NPU Compiler Usage*

Before using the NPU compiler gxnpuc, please read the following two technical documents carefully:

1. Introduction to gxnpuc Toolchain*

gxnpuc is used to compile model files into npu files that can run on the NPU.

$ gxnpuc -h
usage: gxnpuc [-h] [-V] [-L] [-v] [-m] [-c CMD [CMD ...]] [-w]
                [config_filename]

NPU Compiler

positional arguments:
    config_filename       config file

optional arguments:
    -h, --help            show this help message and exit
    -V, --version         show program's version number and exit
    -L, --list            list supported ops
    -v, --verbose         verbosely list the processed ops
    -m, --meminfo         verbosely list memory info of ops
    -c CMD [CMD ...], --cmd CMD [CMD ...]
                        use command line configuration
    -w, --weights         print compressed weights(GRUS only)
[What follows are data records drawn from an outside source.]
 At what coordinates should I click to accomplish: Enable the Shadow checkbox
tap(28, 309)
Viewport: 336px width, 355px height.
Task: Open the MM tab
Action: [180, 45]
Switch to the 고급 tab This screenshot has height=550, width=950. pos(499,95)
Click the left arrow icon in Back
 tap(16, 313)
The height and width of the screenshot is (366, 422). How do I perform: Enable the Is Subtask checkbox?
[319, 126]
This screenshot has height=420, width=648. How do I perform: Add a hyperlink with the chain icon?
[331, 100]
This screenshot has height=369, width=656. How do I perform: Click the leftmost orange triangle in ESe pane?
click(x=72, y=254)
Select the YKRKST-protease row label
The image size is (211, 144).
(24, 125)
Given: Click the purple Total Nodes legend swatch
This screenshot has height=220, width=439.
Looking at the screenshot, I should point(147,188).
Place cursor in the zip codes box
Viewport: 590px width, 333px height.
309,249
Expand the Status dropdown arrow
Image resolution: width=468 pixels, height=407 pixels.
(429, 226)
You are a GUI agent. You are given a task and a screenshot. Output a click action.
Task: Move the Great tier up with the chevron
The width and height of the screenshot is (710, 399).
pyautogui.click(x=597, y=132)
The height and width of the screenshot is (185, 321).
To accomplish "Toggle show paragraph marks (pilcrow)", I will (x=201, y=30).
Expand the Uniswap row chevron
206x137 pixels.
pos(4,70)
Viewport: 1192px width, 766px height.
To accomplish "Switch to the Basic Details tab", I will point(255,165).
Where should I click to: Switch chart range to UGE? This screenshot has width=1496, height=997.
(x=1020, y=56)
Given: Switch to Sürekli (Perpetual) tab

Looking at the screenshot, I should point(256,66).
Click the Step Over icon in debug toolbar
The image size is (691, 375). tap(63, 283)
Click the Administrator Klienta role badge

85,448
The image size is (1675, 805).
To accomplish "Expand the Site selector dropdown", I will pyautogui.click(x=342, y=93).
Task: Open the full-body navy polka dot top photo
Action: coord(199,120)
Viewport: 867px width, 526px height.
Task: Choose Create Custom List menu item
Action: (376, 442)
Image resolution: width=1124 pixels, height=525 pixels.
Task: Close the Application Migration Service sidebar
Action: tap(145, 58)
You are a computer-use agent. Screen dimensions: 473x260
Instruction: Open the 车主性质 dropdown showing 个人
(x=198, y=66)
1.1 Configuration File (config_filename) Explanation*

Configuration Item	Options	Description
CORENAME	LEO	Chip model (LEO for 8008/8009)
PB_FILE		PB file containing weights
OUTPUT_FILE		Output filename after compilation
NPU_UNIT	NPU32	NPU model(must be filled with NPU32)
COMPRESS	true / false	Whether to enable full connection weight compression
COMPRESS_QUANT_BITS	8	The bit number of quantification compression, LEO NRE chip only support 8 bits
COMPRESS_TYPE	LINEAR / GAUSSIAN	Linear compression or Gaussian compression. Linear compression has higher accuracy, but the compression rate is not as good as Gaussian compression
OUTPUT_TYPE	c_code	Currently must be filled with c_code
CONV2D_COMPRESS	true / false	Whether to enable convolution weight compression (default false)
INPUT_OPS	op_name: [shape] ...	Set the input OP name and shape
OUTPUT_OPS	[out_op_names, ...]	Set the list of output OP names
FP16_OUT_OPS	[out_op_names, ...]	The list of OPs that output format is float16, and the ones not in the list output float32
FUSE_BN	true / false	Whether to merge BN parameters into convolution (default false) (1.5.2rc6 and above)
WEIGHT_CACHE_SIZE		When weights need to be separated into SRAM and FLASH, the size of SRAM (1.5.3rc6 and above)

2. Compiling the Model*

2.1 Preparing the Model File*

Prepare the PB and CKPT files generated by TensorFlow, or the model file generated by the saved_model method.
Generate the frozen PB file using TensorFlow's freeze_graph.py script.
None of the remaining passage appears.